If the "HostnameVerifier" value is set to "DefaultAndLocalHost", then the SSL handshake will be successful only if one of the following is satisfied.
- The hostname must match either the first CN, or any of the subject-alts of the server certificate (same way as Curl and Firefox). A wildcard can occur in the CN, and in any of the subject-alts. The only difference between DEFAULT and STRICT is that a wildcard (such as "*.foo.com") with DEFAULT matches all subdomains, including "a.b.foo.com".
- A host of "localhost", "localhost.localdomain", "127.0.0.1", "::1" will always pass, no matter what is in the server's certificate.
If the "HostnameVerifier" value is set to "Strict", then the SSL handshake will be successful when the following criteria is met.
The hostname must match either the first CN, or any of the subject-alts of the server certificate. A wildcard can occur in the CN, and in any of the subject-alts. This will only check the first CN of the certificate similar to Sun Java 1.4. A wildcard such as "*.foo.com" matches only subdomains in the same level, for example "a.foo.com". It does not match deeper subdomains such as "a.b.foo.com".

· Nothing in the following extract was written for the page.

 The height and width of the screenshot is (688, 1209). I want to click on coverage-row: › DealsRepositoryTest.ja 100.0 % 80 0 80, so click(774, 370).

This works the same way as java.net.URL in Sun Java 1.4, Sun Java 5, Sun Java 6. This implementation appears to be compliant with RFC 2818 for dealing with wildcards.
This functionality is also very close to IE6. The one divergence from IE6 is how it only check the first CN. IE6 allows a match against any of the CNs present.
Setting "HostnameVerifier" to "AllowAll" turns hostname verification off. This implementation is a no-op, and never throws the SSLException.